Your assignment :: Output the full listing below, keeping each line exact.

# # # # # # #

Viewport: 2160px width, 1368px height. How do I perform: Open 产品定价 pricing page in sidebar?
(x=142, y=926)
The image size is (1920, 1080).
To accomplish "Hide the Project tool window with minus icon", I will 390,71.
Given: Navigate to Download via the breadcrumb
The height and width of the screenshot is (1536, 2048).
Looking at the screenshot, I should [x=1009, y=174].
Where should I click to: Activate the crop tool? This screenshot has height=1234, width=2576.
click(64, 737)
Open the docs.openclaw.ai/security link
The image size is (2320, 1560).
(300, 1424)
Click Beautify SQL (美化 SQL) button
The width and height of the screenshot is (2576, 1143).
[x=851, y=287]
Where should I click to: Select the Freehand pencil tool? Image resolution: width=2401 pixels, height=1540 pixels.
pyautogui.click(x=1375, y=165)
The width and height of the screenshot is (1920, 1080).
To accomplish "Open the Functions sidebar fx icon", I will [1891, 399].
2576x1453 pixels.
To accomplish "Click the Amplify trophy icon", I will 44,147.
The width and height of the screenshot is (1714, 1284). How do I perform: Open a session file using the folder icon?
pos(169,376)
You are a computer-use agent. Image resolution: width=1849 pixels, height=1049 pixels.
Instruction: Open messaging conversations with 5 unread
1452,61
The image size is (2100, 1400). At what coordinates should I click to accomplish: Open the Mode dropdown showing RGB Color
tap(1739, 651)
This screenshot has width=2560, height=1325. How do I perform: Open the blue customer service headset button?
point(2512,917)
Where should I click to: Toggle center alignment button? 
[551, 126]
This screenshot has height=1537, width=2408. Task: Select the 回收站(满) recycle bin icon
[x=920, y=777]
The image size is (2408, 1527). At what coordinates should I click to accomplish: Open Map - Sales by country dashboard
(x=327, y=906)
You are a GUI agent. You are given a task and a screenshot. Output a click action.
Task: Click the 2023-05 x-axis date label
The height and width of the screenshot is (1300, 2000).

# # # # # # #

Output for this exercise ::
Viewport: 2160px width, 1368px height. How do I perform: Open 产品定价 pricing page in sidebar?
(x=142, y=926)
The image size is (1920, 1080).
To accomplish "Hide the Project tool window with minus icon", I will 390,71.
Given: Navigate to Download via the breadcrumb
The height and width of the screenshot is (1536, 2048).
Looking at the screenshot, I should [x=1009, y=174].
Where should I click to: Activate the crop tool? This screenshot has height=1234, width=2576.
click(64, 737)
Open the docs.openclaw.ai/security link
The image size is (2320, 1560).
(300, 1424)
Click Beautify SQL (美化 SQL) button
The width and height of the screenshot is (2576, 1143).
[x=851, y=287]
Where should I click to: Select the Freehand pencil tool? Image resolution: width=2401 pixels, height=1540 pixels.
pyautogui.click(x=1375, y=165)
The width and height of the screenshot is (1920, 1080).
To accomplish "Open the Functions sidebar fx icon", I will [1891, 399].
2576x1453 pixels.
To accomplish "Click the Amplify trophy icon", I will 44,147.
The width and height of the screenshot is (1714, 1284). How do I perform: Open a session file using the folder icon?
pos(169,376)
You are a computer-use agent. Image resolution: width=1849 pixels, height=1049 pixels.
Instruction: Open messaging conversations with 5 unread
1452,61
The image size is (2100, 1400). At what coordinates should I click to accomplish: Open the Mode dropdown showing RGB Color
tap(1739, 651)
This screenshot has width=2560, height=1325. How do I perform: Open the blue customer service headset button?
point(2512,917)
Where should I click to: Toggle center alignment button? 
[551, 126]
This screenshot has height=1537, width=2408. Task: Select the 回收站(满) recycle bin icon
[x=920, y=777]
The image size is (2408, 1527). At what coordinates should I click to accomplish: Open Map - Sales by country dashboard
(x=327, y=906)
You are a GUI agent. You are given a task and a screenshot. Output a click action.
Task: Click the 2023-05 x-axis date label
The height and width of the screenshot is (1300, 2000).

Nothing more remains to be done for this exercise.